Could you rewrite the data below, changing every "Viewport" to "Screen" and leaving everything else as it is?

++++++++++++++++++++

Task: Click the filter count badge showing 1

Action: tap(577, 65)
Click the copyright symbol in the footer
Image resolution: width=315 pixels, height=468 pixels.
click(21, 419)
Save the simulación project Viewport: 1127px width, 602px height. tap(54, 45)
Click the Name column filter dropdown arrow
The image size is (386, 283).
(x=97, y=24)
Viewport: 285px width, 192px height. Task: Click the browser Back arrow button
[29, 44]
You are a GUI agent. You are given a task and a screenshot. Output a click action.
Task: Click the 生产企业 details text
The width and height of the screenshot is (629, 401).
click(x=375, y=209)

++++++++++++++++++++

• **Solution for this exercise**
Task: Click the filter count badge showing 1

Action: tap(577, 65)
Click the copyright symbol in the footer
Image resolution: width=315 pixels, height=468 pixels.
click(21, 419)
Save the simulación project Screen: 1127px width, 602px height. tap(54, 45)
Click the Name column filter dropdown arrow
The image size is (386, 283).
(x=97, y=24)
Screen: 285px width, 192px height. Task: Click the browser Back arrow button
[29, 44]
You are a GUI agent. You are given a task and a screenshot. Output a click action.
Task: Click the 生产企业 details text
The width and height of the screenshot is (629, 401).
click(x=375, y=209)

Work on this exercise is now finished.